First, may I welcome the Home Secretary’s words about her visit and about the terrible loss of young lives in the middle east, and also her tribute to Bob Jones, who, as she knows, was a very kind and thoughtful man as well as a great public servant, and is a friend who will be missed by very many of us?
May I also join the counter-terrorism Minister, the hon. Member for Old Bexley and Sidcup (James Brokenshire), in remembering the 52 people who were killed on 7 July 2005 and pay tribute to their families and also the 770 people injured that day? That is why the whole House and the whole country recognises the continued need for vigilance against terrorism and those who want to kill, maim or divide us.
The Home Secretary will shortly outline her response to calls for action against historical child abuse, but let me ask her about the child protection system today. Since she changed the law, there has been a 75% drop in the number of people barred from working with children even though the number of offences against children has gone up. Why has it fallen so much, and is she worried about that?
There has, indeed, been a fall in the number of people who are automatically barred from working with children. That fall has taken place since 2010 because we did change the system: I think we restored some common sense to the barring regime, because the scheme is now focused on groups of people who work closely with children or other vulnerable groups. Unless they have committed the most serious offences, we no longer bar people who do not work with those groups, such as lorry drivers or bar staff. They were barred under the old scheme, and I do not think those bars did anything to help keep children safe, but anyone working closely with children is still barred and that is the important point.
I have listened to the Home Secretary’s response and I have to say I find it very troubling. What is to stop a lorry driver who is convicted of a very serious offence applying to work with children or becoming a volunteer in the future? The figures show the numbers who have been barred have dropped from 11,000 to 2,600. That means there are people who have been convicted of sexually assaulting a child, possessing or distributing abusive images of children, grooming or trafficking who are not being barred from working with children in future, and there has also been a serious drop in the number of those who are barred on the basis of intelligence about grooming even where convictions have not been secured. I really would urge her to look again at this because I am concerned that this system is exposing children to risk.

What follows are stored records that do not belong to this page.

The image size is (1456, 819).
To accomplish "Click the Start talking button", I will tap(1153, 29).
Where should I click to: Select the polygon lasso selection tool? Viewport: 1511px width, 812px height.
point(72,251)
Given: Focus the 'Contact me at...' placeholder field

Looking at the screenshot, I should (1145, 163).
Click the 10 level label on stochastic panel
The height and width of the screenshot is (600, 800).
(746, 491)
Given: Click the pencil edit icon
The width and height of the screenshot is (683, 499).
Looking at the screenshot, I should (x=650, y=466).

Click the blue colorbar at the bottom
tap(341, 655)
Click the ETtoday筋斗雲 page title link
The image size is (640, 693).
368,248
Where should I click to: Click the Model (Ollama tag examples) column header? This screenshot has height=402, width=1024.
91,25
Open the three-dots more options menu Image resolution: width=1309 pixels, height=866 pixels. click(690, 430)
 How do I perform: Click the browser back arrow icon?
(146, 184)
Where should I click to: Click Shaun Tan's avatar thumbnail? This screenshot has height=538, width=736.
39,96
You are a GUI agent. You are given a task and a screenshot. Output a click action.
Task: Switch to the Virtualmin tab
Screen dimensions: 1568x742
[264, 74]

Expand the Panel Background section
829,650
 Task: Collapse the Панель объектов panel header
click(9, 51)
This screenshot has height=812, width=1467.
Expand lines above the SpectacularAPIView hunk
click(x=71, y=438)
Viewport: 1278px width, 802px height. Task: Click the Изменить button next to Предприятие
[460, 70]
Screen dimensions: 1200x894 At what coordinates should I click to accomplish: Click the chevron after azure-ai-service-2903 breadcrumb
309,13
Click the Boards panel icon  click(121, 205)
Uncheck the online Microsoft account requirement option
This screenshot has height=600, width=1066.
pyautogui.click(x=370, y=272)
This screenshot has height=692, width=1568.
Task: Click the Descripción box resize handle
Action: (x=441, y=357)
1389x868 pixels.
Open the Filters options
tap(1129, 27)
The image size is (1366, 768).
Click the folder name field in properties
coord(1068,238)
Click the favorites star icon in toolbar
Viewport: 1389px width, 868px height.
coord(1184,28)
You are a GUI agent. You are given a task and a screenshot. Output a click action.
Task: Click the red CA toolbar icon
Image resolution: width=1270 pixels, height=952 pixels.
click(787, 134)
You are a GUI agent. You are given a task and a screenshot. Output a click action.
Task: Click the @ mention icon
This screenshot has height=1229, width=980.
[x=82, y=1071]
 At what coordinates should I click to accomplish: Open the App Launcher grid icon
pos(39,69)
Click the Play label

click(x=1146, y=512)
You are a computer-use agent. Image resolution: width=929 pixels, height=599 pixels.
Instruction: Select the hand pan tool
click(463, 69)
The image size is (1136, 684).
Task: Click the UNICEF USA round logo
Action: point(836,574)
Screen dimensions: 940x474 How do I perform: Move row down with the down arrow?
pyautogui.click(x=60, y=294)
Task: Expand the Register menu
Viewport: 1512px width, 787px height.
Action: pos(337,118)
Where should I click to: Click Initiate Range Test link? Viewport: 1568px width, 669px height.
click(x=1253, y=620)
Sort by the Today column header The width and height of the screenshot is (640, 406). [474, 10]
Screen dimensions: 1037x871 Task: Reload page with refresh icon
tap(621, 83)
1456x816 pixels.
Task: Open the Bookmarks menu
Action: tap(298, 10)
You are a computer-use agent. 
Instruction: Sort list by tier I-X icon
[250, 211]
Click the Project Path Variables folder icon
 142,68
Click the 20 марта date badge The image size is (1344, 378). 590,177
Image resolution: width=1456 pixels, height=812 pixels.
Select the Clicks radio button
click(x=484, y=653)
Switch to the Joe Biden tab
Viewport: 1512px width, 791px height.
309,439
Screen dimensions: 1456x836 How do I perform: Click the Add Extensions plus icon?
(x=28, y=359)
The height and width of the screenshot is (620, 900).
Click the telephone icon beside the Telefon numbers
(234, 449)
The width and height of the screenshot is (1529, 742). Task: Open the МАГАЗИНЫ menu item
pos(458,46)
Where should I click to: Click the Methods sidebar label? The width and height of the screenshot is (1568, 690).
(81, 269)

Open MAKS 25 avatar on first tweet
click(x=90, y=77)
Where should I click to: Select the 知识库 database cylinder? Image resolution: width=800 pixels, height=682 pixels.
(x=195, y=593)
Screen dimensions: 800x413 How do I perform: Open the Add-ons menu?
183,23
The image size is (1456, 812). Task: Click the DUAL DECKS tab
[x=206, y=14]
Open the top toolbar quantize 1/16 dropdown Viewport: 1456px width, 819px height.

We all want to ensure that the system we have makes sure that those who will be a risk to children are not able to work with children, but I repeat the point I made in response to the right hon. Lady’s first question: under the previous scheme a large number of people found themselves automatically barred who were not directly working with children and were not working closely with children. The new scheme that we have has, in fact, barred some people who would not have been barred under the old scheme. The Disclosure and Barring Service can now pick up and consider serious offences by those who apply for criminal records checks to work with children and those in the new update service, so I say to her that the scheme we have introduced does actually mean some who would not have been barred under the previous scheme are today barred from working with children.